A radicalidade com que o governo acelera mudanças importantes na economia cubana devem fazer com que tiremos conclusões sobre os rumos que toma o país: Afinal, Cuba ainda trata-se de uma economia socialista? A resposta é um claro não. O governo “planifica” a serviço da economia mista, das multinacionais instaladas. Nisso o castrismo e Yoani Sanches não tem nenhum desacordo, ambos querem uma abertura econômica cada vez maior, porém ambos acreditam que isso deva se dar de forma “gradativa”. O governo não externaliza isso em palavras, mas na prática o aplica. Se utiliza de fraseologia progressista, como fez durante o congresso do PC afirmando, como o disse Raul, sobre a “irreversibilidade do socialismo”.

De agentes da revolução para agentes da restauração

Por outro lado o regime castrista tem grande simpatia ainda em boa parte do movimento de massas por ter feito a primeira e única até aqui revolução socialista da história da América Latina. Isso faz com que um setor amplo e majoritário da vanguarda não debataa Cuba real, dos dias atuais, em que a diluição das conquistas do processo revolucionário que derrubou a ditadura de Batista em 1959 está em pleno curso sobre a consciente direção do mesmo setor que antes havia expropriado a burguesia e o imperialismo.

Os inegáveis avanços sociais na saúde, na educação com a erradicação do analfabetismo e o acesso ao ensino superior, na agricultura e as conquistas esportivas são parte dos avanços que estão se perdendo e que são ilusoriamente defendidas ainda pelos castristas, porém estão sendo retiradas gradativamente (como defende Yoani) pelo governo. Velhos problemas sociais voltam a tona como a prostituição, as desigualdades sociais e a escassez de alimentos, além do problema da falta de democracia, que não é um mal menor, pois a falta da pluralidade política e sindical é uma questão determinante para o não surgimento de alternativas políticas concretas ao PC que passou de agente da revolução para agente da restauração capitalista no país.

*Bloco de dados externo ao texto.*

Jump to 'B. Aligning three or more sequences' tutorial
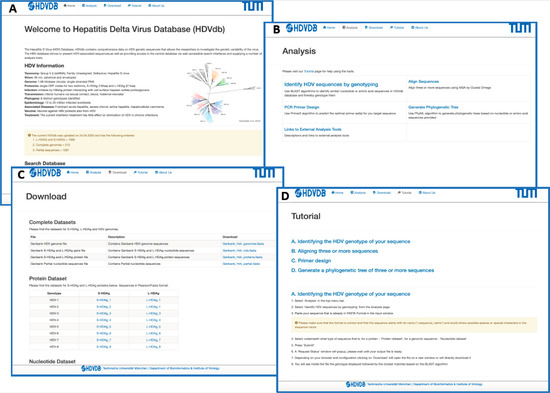 click(x=334, y=251)
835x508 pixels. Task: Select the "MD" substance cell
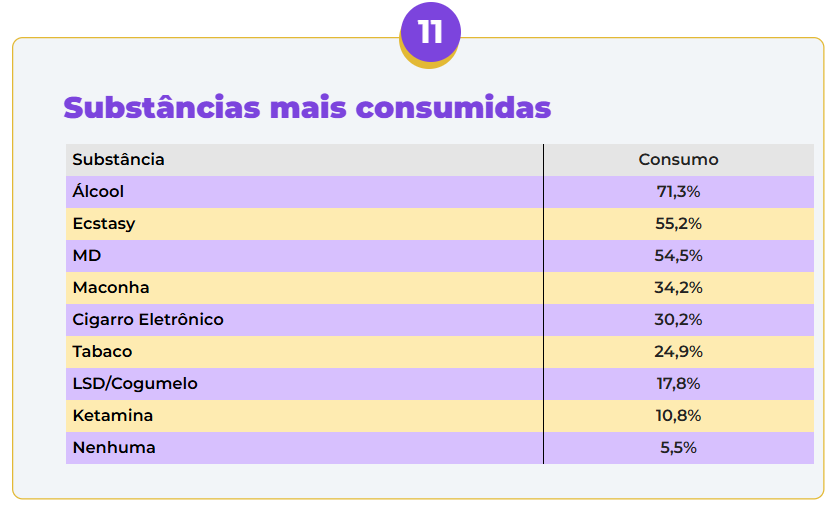point(87,256)
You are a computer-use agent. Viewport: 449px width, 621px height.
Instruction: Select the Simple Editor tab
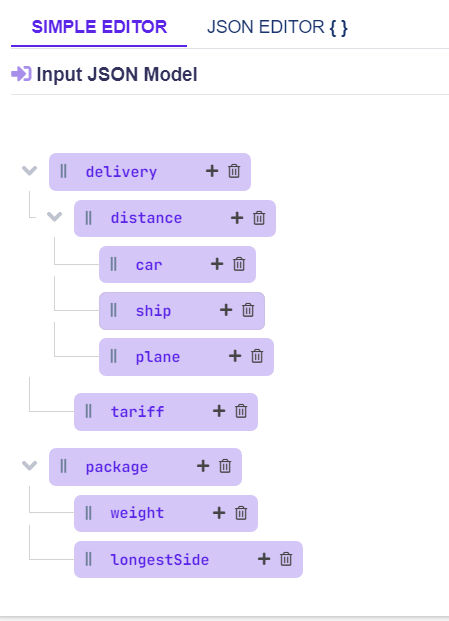(x=99, y=27)
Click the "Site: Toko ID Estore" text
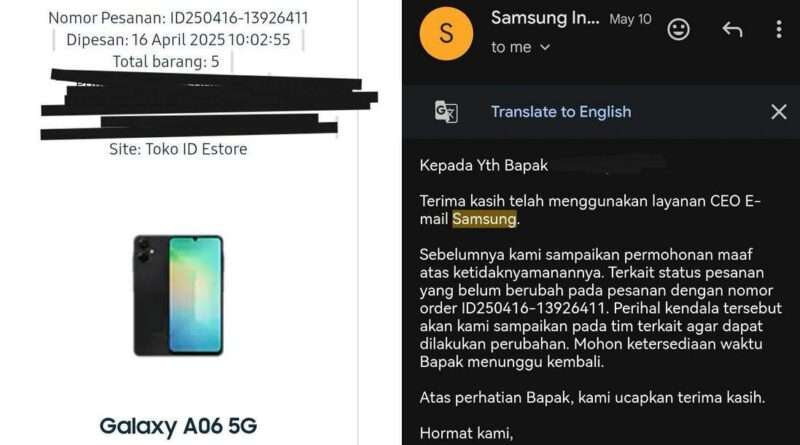The image size is (800, 445). [178, 149]
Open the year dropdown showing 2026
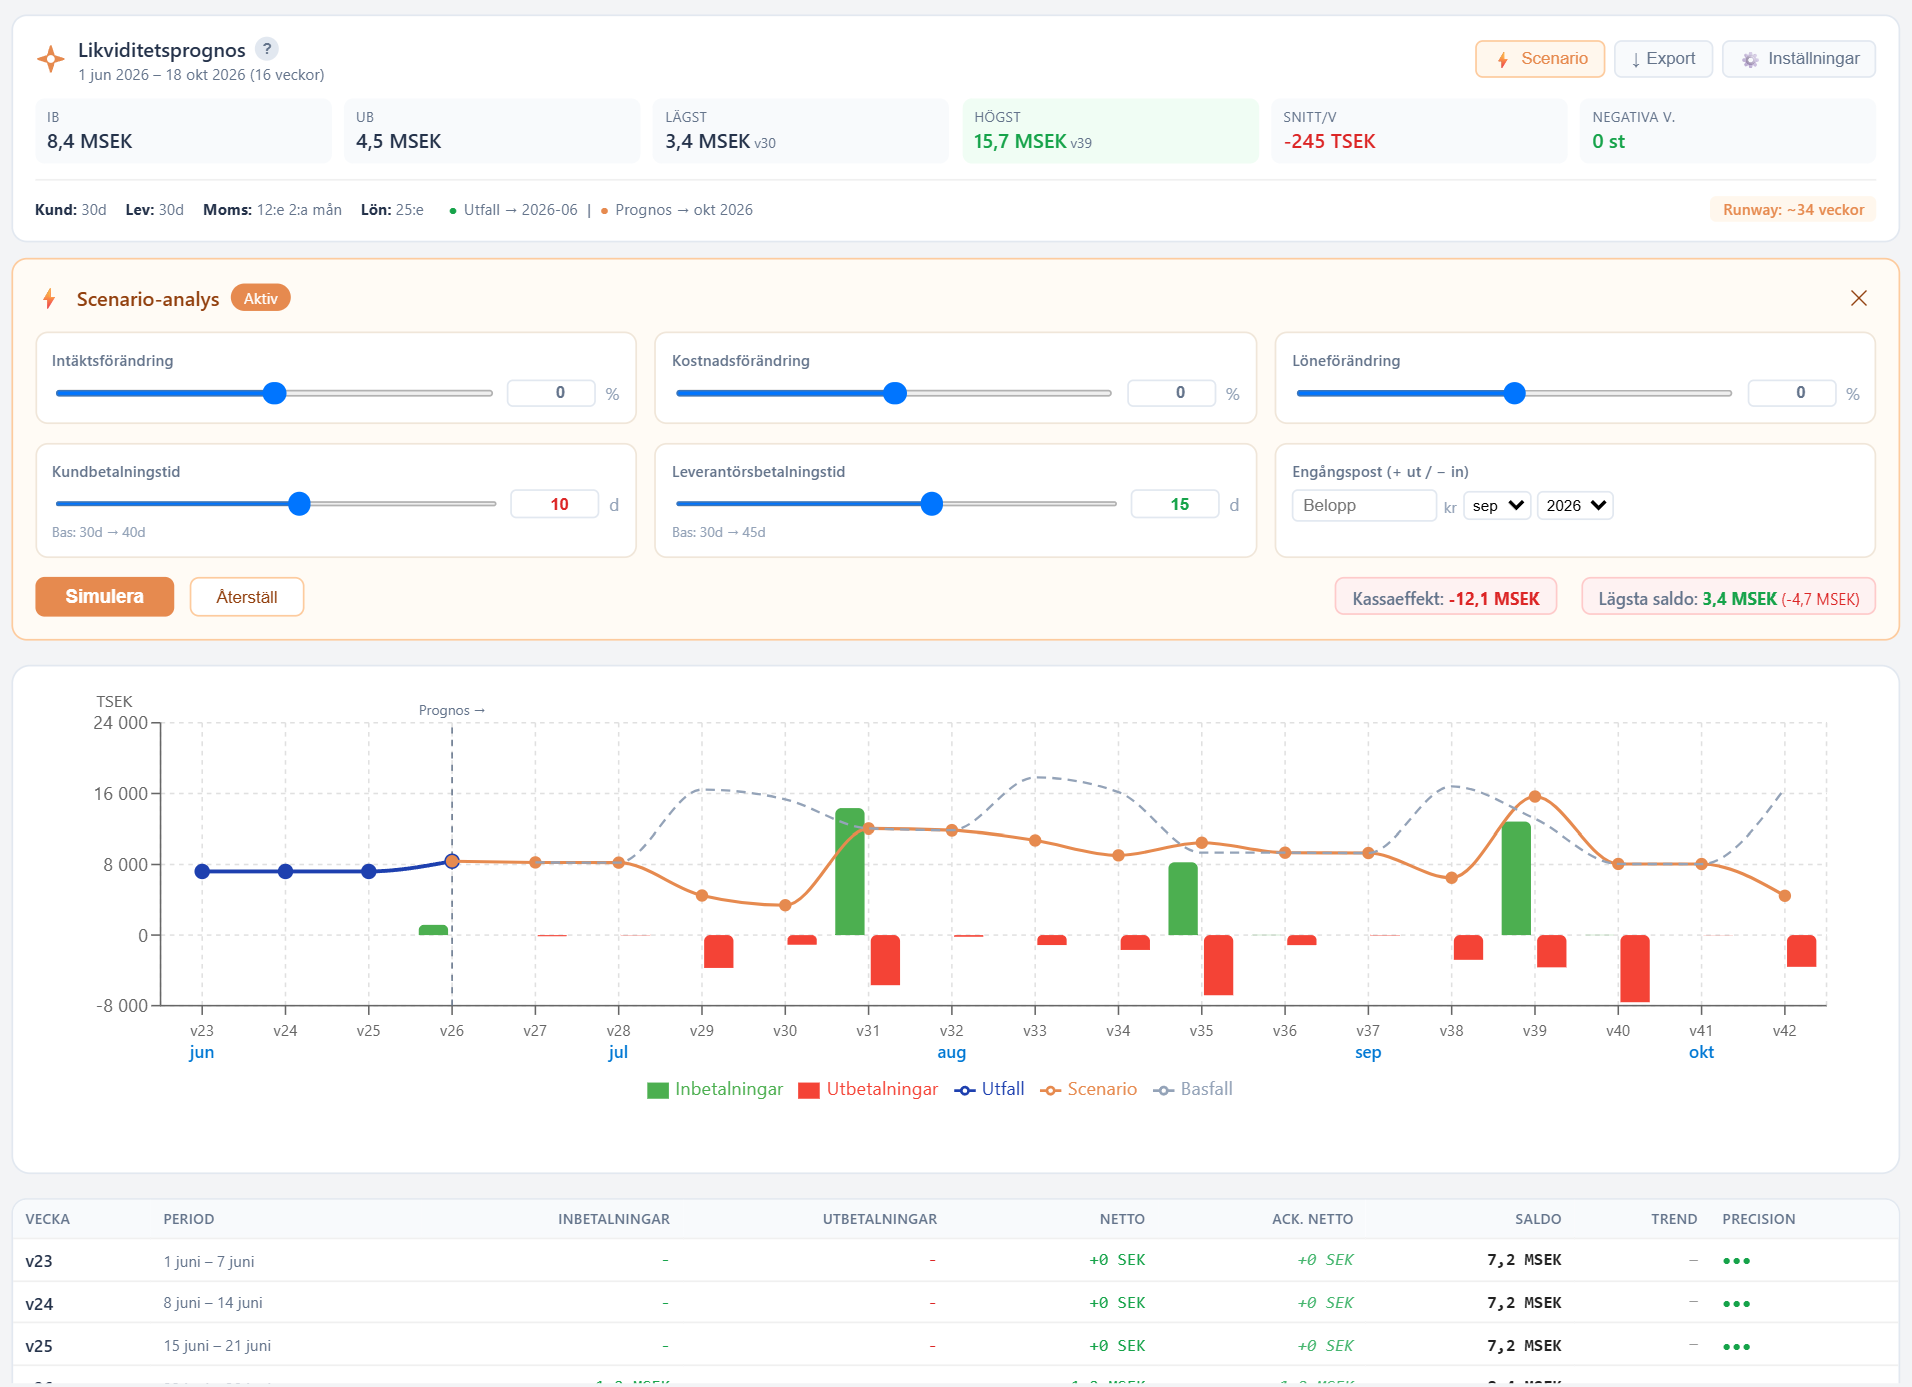The height and width of the screenshot is (1387, 1912). pos(1575,506)
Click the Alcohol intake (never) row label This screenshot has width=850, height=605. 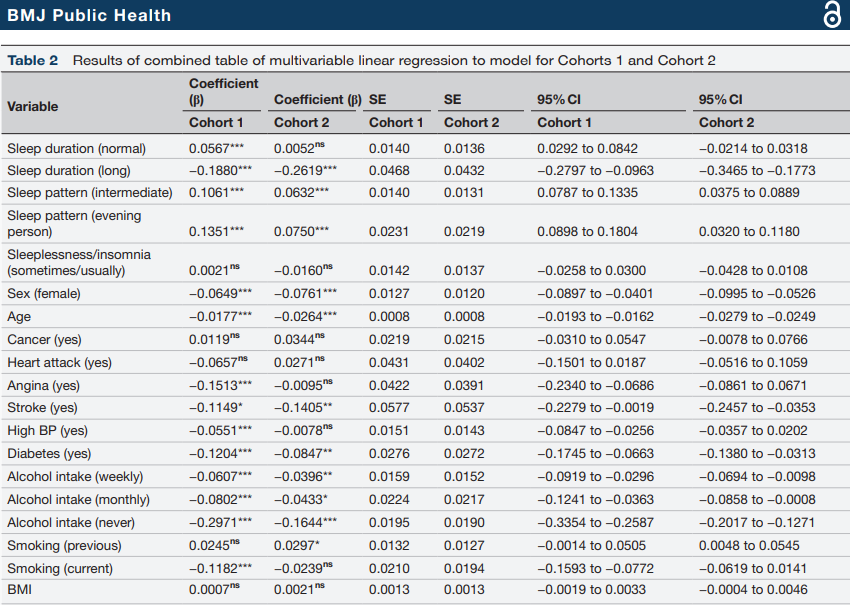(x=71, y=522)
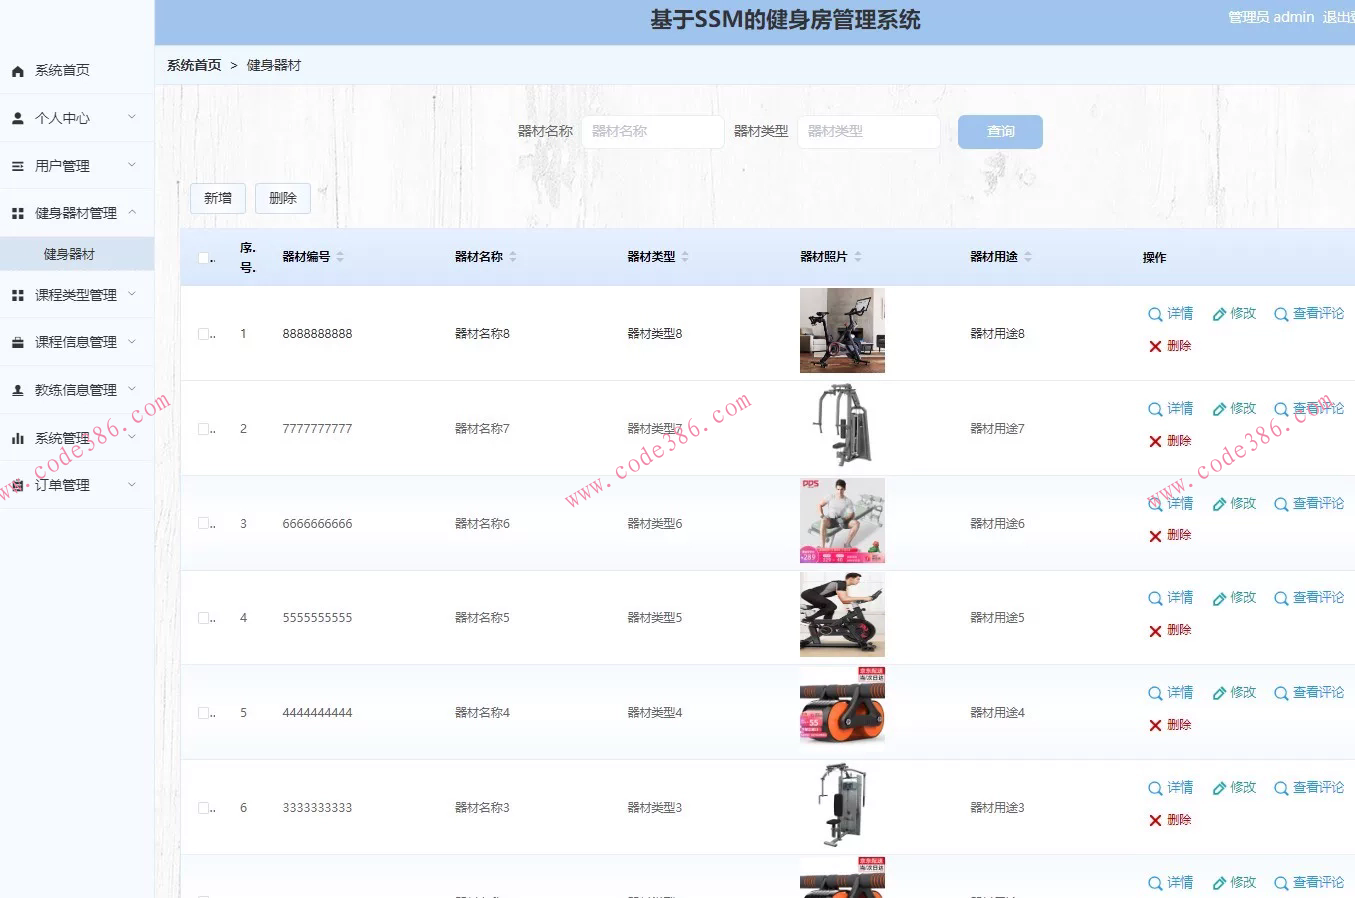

Um convite à reflexão aos que defendem o governo cubano

No fim das contas, as divergências entre Yoani Sanchez e o governo cubano estão no campo político, porém no campo da economia não parece haver grandes diferenças entre ambos que desejam e militam cotidianamente para abrir a economia cubana para o capital estrangeiro, aplicar austeridade sobre o povo e reverter as conquistas da revolução. A pergunta que fica depois de ver que as posições do governo cubano convergem com a da blogueira é o que pensam os que defendem intransigentemente o atual governo cubano sobre a política econômica do governo? São favoráveis ao pacote aprovado no VI Congresso do PC? E são favoráveis também a falta de liberdade a organização político e sindical? E a estreitar relações com o imperialismo? Essas são movimentações não da blogueira, claramente conservadora, mas do governo que estes defendem.